| Exercise prompt |
Collect every line of the material below that contains the string "chat", and copy each one out in full. Case counts.

| Given data |
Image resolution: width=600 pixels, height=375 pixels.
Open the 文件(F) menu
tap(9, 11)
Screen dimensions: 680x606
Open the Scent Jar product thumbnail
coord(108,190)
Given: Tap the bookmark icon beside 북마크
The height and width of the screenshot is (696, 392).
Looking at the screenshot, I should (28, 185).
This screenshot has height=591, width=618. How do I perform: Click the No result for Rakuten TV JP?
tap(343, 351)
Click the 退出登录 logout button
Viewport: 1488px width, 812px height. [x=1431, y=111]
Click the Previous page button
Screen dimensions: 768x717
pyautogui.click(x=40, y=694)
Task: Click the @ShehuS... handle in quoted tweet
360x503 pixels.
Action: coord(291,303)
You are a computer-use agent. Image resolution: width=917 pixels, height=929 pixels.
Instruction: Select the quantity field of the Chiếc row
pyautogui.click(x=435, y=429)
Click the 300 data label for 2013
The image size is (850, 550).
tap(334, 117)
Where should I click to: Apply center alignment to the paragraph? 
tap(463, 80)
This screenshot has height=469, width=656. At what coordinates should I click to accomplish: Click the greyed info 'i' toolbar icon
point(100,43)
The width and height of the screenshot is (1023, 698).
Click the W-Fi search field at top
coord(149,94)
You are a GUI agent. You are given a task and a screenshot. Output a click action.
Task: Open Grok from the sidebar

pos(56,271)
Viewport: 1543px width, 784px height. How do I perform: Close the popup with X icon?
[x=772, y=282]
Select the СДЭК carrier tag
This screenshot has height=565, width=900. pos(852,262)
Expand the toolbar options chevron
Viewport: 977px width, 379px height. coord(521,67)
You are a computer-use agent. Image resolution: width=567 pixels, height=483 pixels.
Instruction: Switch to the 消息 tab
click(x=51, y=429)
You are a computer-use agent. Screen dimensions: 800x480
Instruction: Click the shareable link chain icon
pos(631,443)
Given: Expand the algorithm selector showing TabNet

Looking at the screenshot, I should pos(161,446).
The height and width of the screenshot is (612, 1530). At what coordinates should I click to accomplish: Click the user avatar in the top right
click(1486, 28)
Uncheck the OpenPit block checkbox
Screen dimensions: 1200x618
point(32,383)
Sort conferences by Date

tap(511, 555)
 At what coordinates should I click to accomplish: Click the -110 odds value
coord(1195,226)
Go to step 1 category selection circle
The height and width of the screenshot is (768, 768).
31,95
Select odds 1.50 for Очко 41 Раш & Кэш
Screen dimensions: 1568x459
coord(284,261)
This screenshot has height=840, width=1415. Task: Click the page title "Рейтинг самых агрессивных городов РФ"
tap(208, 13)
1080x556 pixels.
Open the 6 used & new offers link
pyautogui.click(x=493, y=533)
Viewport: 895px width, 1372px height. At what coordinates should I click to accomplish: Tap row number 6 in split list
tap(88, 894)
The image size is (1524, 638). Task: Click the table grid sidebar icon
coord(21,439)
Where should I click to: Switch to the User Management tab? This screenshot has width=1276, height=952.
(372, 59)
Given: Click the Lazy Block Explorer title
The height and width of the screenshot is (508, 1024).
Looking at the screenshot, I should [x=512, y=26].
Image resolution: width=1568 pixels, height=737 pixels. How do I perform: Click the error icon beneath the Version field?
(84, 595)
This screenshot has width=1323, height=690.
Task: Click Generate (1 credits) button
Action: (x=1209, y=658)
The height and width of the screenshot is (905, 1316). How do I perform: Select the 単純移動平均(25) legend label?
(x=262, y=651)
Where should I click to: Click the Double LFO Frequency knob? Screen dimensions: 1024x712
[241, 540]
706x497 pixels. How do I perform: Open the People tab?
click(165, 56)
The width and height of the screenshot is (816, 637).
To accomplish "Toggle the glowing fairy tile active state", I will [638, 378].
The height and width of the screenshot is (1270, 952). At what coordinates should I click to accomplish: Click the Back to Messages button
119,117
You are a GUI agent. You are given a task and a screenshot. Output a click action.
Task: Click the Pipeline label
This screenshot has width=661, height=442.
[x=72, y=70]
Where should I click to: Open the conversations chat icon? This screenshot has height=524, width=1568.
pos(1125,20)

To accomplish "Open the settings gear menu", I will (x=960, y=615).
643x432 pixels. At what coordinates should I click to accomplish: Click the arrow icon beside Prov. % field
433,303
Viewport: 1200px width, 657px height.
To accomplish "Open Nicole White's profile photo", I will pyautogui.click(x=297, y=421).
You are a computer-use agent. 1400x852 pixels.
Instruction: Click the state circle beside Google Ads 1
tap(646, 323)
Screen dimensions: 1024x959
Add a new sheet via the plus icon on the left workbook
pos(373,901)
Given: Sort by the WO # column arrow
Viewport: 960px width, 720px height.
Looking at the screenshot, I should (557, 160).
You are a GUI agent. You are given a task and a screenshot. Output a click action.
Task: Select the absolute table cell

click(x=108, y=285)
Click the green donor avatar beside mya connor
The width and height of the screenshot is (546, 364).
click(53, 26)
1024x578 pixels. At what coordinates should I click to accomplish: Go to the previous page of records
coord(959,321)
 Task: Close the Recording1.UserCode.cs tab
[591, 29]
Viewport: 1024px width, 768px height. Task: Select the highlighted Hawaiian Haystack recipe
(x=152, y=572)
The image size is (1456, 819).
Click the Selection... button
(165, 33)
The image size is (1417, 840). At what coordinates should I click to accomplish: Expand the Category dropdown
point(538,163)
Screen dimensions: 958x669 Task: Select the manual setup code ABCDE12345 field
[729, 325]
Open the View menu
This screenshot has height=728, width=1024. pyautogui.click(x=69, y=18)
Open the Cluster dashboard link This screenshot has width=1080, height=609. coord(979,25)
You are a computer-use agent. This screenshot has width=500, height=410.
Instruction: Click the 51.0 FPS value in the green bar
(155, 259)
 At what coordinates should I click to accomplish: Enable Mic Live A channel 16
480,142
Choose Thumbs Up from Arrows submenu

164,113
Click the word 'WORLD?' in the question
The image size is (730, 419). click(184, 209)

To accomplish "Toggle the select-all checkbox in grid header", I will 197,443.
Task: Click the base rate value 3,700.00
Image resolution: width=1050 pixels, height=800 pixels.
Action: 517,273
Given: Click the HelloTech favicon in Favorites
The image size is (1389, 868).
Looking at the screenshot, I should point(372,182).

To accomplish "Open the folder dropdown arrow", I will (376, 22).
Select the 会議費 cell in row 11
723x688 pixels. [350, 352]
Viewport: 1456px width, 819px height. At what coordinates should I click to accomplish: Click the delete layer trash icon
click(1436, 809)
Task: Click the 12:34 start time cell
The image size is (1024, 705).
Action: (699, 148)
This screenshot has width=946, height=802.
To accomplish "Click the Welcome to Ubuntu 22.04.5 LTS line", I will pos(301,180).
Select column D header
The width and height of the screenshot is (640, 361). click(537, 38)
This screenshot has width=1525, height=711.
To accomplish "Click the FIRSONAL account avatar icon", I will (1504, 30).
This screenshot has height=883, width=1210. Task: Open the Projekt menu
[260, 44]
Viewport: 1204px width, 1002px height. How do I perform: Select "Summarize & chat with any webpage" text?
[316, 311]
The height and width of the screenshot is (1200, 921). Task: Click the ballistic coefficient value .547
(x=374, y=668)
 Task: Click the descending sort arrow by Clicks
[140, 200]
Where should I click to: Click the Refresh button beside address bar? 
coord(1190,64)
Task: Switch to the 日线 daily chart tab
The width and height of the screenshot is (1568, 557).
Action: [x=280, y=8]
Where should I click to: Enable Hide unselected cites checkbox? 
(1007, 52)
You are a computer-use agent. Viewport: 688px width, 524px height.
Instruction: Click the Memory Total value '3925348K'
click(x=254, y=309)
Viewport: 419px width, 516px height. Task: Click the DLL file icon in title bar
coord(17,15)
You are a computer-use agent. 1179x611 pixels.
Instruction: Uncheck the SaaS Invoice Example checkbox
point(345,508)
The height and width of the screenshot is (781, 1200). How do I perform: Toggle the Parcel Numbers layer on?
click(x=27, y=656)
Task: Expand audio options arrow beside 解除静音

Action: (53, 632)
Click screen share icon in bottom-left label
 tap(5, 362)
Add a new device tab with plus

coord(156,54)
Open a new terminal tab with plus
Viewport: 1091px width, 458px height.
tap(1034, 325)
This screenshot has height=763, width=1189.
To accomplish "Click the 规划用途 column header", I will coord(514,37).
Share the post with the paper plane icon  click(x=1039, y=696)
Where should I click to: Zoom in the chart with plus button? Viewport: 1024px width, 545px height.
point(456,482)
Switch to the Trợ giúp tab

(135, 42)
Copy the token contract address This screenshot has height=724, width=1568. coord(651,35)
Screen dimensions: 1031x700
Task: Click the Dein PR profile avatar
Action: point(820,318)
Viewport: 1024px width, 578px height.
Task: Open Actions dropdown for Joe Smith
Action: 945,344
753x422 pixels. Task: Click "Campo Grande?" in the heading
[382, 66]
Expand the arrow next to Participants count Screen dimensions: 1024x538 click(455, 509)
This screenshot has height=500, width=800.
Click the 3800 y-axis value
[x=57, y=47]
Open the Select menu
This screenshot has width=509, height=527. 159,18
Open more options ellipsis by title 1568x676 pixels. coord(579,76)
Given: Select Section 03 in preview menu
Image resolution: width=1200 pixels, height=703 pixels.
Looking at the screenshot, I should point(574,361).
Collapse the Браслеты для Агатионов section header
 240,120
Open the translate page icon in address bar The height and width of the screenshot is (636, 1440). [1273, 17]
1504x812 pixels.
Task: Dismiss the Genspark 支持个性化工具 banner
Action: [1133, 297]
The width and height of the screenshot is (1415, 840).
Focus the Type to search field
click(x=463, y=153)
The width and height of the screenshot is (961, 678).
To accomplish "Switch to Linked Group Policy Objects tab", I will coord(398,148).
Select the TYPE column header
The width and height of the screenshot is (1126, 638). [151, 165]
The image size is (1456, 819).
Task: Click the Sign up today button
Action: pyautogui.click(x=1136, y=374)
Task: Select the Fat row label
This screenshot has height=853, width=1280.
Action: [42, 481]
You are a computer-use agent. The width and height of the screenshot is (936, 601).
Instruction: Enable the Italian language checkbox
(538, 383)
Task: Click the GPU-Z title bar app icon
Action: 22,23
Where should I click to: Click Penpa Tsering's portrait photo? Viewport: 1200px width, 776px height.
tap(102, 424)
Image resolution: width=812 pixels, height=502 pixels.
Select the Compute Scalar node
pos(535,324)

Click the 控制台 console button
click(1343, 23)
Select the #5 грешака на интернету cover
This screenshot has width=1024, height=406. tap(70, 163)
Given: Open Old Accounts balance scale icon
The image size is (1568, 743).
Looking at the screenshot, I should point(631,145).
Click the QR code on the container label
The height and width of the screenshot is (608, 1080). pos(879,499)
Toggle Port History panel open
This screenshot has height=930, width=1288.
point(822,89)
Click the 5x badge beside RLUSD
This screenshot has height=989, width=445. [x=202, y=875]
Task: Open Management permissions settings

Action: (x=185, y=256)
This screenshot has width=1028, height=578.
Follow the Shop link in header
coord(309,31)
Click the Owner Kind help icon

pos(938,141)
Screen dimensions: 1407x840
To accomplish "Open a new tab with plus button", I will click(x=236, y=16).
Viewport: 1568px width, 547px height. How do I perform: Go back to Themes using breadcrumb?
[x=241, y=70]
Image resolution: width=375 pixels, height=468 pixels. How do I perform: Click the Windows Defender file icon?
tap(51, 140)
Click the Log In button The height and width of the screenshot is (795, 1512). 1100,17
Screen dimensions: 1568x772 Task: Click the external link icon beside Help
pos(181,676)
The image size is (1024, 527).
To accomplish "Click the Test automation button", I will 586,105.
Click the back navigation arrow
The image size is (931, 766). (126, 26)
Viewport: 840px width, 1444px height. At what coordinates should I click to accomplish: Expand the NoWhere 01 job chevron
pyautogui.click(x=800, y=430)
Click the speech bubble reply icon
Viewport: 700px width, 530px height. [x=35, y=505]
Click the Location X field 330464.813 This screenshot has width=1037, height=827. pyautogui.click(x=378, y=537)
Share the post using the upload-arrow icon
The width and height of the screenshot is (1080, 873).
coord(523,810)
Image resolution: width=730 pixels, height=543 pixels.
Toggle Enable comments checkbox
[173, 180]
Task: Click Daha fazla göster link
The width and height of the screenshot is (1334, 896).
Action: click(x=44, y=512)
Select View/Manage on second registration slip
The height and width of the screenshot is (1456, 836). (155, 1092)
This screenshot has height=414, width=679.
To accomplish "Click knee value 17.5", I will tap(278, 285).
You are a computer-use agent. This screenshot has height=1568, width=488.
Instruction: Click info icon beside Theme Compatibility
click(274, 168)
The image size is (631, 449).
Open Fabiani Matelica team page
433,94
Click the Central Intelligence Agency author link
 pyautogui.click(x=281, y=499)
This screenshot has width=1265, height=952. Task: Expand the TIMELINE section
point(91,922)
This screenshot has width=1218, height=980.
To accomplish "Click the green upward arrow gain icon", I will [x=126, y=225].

| Answer to this problem |
Where should I click to: Open the conversations chat icon? This screenshot has height=524, width=1568.
Viewport: 1204px width, 1002px height. How do I perform: Select "Summarize & chat with any webpage" text?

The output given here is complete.